1) You could become part of the momentum and help early short sellers to part with their money. George Soros loves bubbles: “When I see a bubble, I buy that bubble, because that’s how I make money”.

2) If momentum is not your forte, then short it and see where it gets you. Just because something seems overly expensive, it does not mean that it won’t become more expensive. Hundreds of money managers thought that the housing market in the U.S. was in a bubble in 2004. They ended up being right, but between 2004 and 2006, many homebuilders stocks quadrupled in value. You cannot afford to lose 300% of your clients money. Most will take it back, when you down 30%, so even if you end up being right, you might not even be able to benefit from it. Timing is of crucial importance when you bet against a bubble, because “the market could remain irrational longer than you could remain solvent” – as Keynes pointed out. You could wait for a technical breakdown and short the crap out of the bubble – some say that catching trend reversal are the most favorable risk/reward trades/investments. Keep in mind that the higher the potential reward for each unit of risk you take, the lower the probability that it will actually work. This is how financial markets work. If you could make 10 times your money in a deal, the odds are high that this deal might end up wiping our your entire investment.

3) Wait for the bubble to busts and they pick up the pieces at extremely low prices and sell them during the next bubble. Here’s the thing. You need leverage to create bubble. Financial leverage. Leverage is the main reason why when a bubble bursts, the market over-shoots to the downside and send asset prices to extremely low and some would call them “favorable” prices. Without a big bubble, you cannot have a big bust. And without a big bust, you cannot pick up assets at extremely attractive valuations. So stop complaining. As Peter Lynch likes to say: “ I don’t know what exactly causes big market corrections, but I know that the track record of most successful long-term investors would be impossible without them (the corrections”. To benefit from a bust, you need to have an ample supply of cash, because credit markets are often closed when prices are the lowest. People think in terms of capital preservation, not in terms of making more money.

Most people take the passive approach of side-lined viewers. Everyone has an opinion, but very few have an idea how to turn that opinion into an actionable plan. It is the trading and investing ideas that matter.

If you believe that something is a bubble, you could actually profit from it. Usually, people who point fingers and call something a bubble, do it for one main reason – to declare to the world that they will never put their money there and other people should do the same, because “it will end badly”. And you know what? Maybe it will. The financial history is full of booms and busts and actually both precipitate each other. Learn to live with it. Bubbles are not going anywhere. Neither are busts. But you could make a big difference in your life if you learn how to participate in them.

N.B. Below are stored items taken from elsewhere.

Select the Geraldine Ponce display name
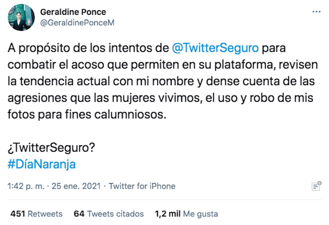This screenshot has width=329, height=225. click(74, 12)
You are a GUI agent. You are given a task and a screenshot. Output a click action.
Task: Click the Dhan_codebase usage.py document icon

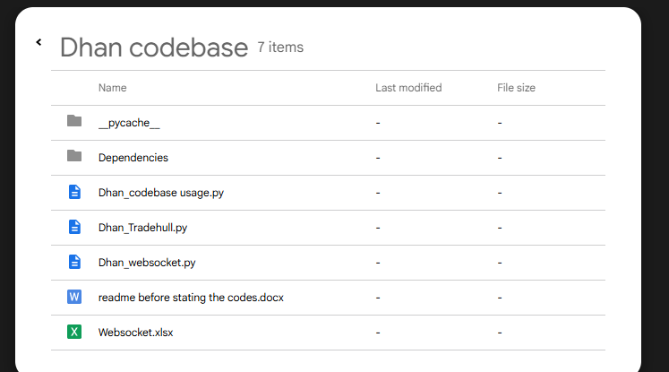click(74, 192)
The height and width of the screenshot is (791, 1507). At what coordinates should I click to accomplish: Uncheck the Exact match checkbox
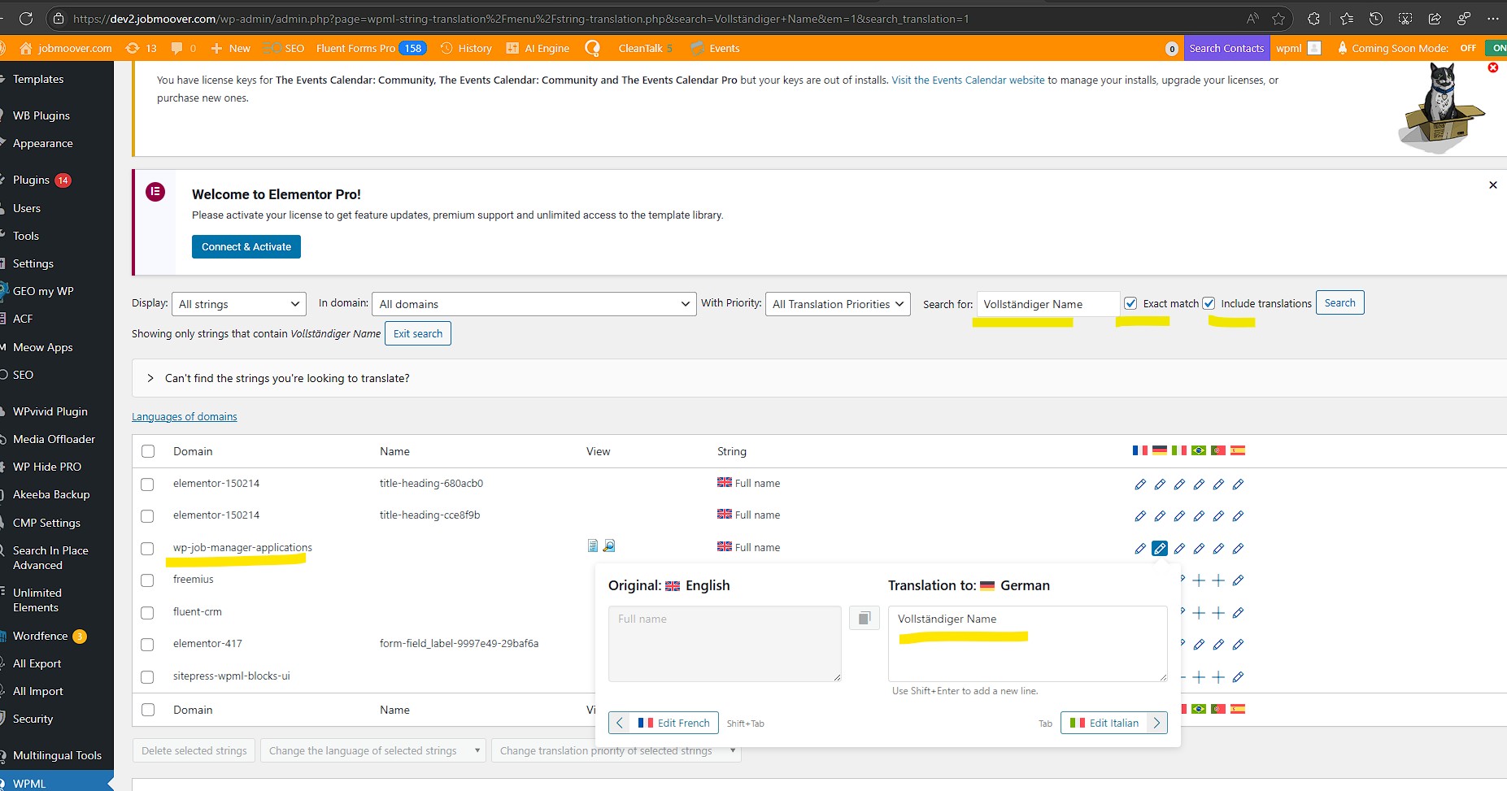1130,303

Is The Market Always Right?

George Soros likes to joke that market has predicted seven of the past two recessions. And he is right. Since the market is forward looking, it will sometimes discount fundamentals that will never become a reality.

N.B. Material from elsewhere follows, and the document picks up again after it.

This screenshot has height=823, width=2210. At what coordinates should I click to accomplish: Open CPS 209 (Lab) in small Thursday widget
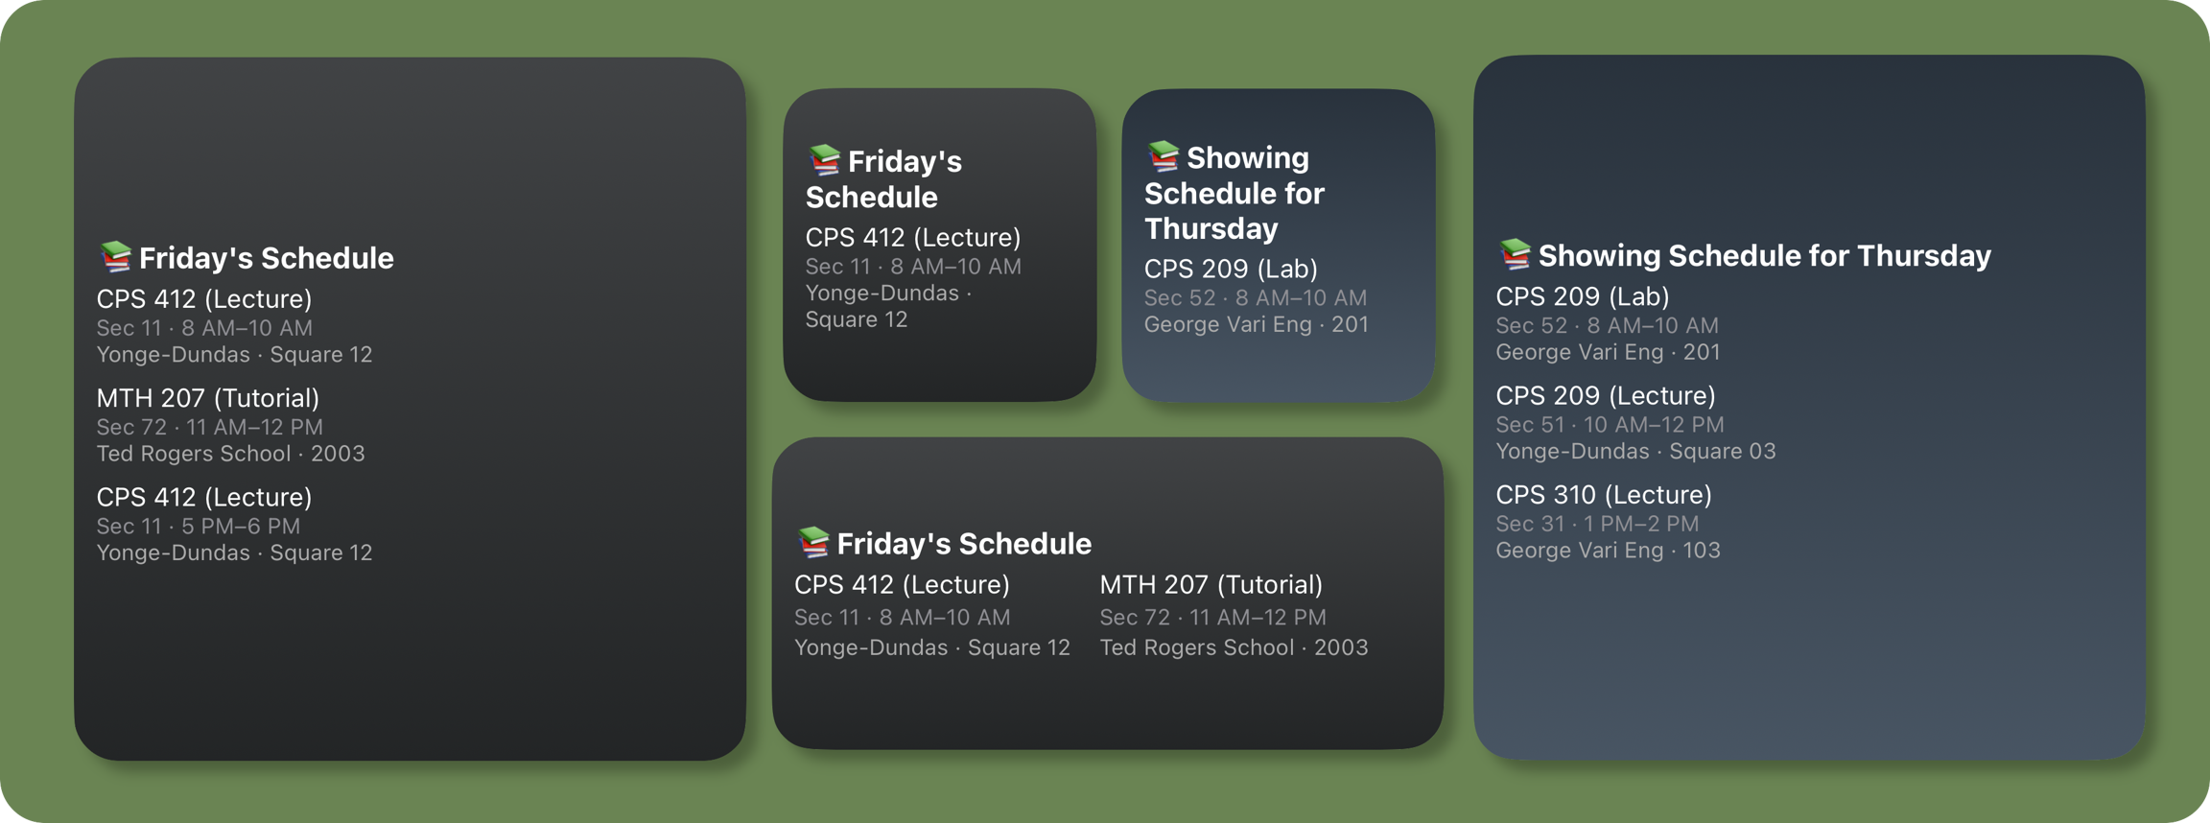pyautogui.click(x=1231, y=269)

Prices reflect people’s expectations about the future, mostly about the near-term future. To say that the market is always right means to assume that people’s expectations about the future always come true. We all know that this is not the case. No one has a crystal ball. People are often wrong.

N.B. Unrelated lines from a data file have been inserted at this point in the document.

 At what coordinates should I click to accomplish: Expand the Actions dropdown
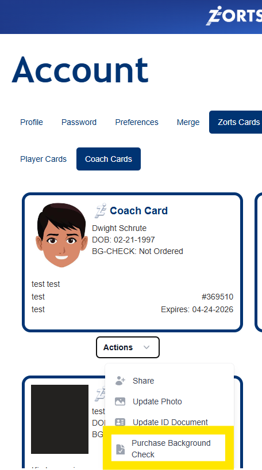pyautogui.click(x=128, y=347)
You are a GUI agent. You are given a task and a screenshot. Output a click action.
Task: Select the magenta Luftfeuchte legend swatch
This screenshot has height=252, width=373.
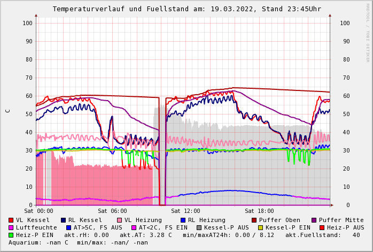coord(11,227)
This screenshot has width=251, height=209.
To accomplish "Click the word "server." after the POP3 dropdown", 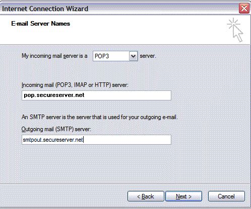I will point(148,56).
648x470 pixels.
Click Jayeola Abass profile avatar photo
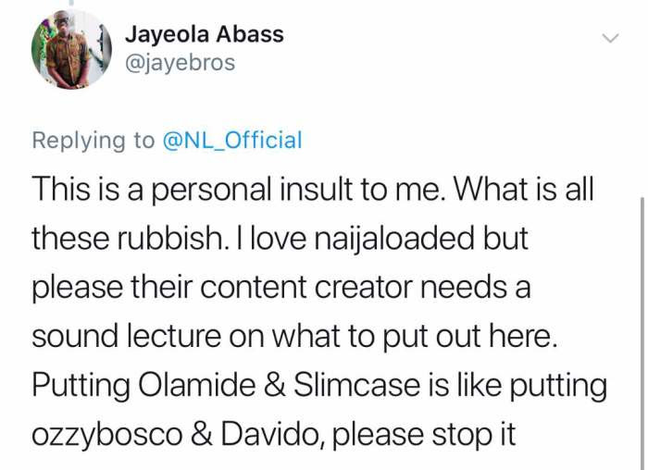71,50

Is the market always right?

No, but this does not stop people who follow price trends to make a lot of money. The market could remain “wrong” (irrational) for a very long period of time and even become “wronger”.

Is the market always right is not even the right question to ask. As Stanley Druckenmiller says in the book Market Wizards: “It is not important whether you are right or wrong, but how much money you make when you are right and how much money you lose when you are wrong.” And yes. You will be wrong. In this business, being wrong is not a choice, staying wrong is.

Josh Brown has an interesting observation on why trends exist. Here’s what I think on the subject:

Trends exist because discounting the future is a process, not an event. Different people buy for different reasons at the different stages of the price cycle. Some buy, when a company is still losing money, but it has great potential. Another group buys when this company reports its first profitable quarter. A third group buys when this company has had several years of outstanding growth and beats analysts’ estimates. A fourth group buys just because the company’s stock has been outperforming and at all-time highs. Another group, buys because it needs to cover its shorts.

The market is forward looking and it often discounts events that have not happened yet. The market is also constantly looking for feedback – in the short-term perspective from price, in the long-term perspective – from fundamentals. When expectations are met and exceeded, the trend continues.